According to standard maternity routines, all healthy newborns were placed skin-to-skin with their mothers immediately after birth. The newborn remained on the maternal chest until the first breastfeeding was established or until the newborn fell asleep. Usually the partner was present during and after childbirth. Rooming-in was practiced at the maternity ward. Our maternity rooms are created to facilitate an “at-home feeling” and allow parents to interact with their newborn. Skin-to-skin contact with the newborns and frequent breastfeeding are encouraged. In the absence of obstetric complications, maternity length of stay is scheduled at 36 hours after both a vaginal and a cesarean delivery.

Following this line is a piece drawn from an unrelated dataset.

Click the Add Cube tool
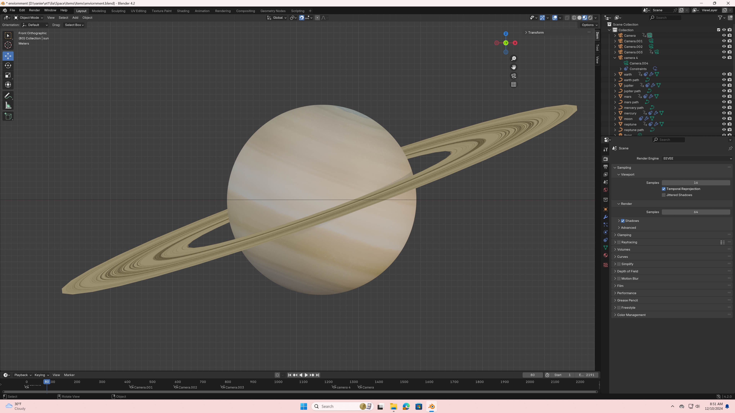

Infant feeding data were recorded in accordance with the definitions of the World Health Organization (exclusive breastfeeding is defined as only maternal milk and nothing else; complementary breastfeeding is defined as a combination of breast milk and formula; and formula feeding is defined as offering exclusively bottle-fed formula).¹⁴

Breastfeeding patterns once discharged from the hospital were collected by a trained professional during the follow-up telephone interviews that were held 1 and 3 months later. At each interview, the mothers were asked to indicate with a yes/no response if they were breastfeeding exclusively, complementary, or by formula in last 24 hours.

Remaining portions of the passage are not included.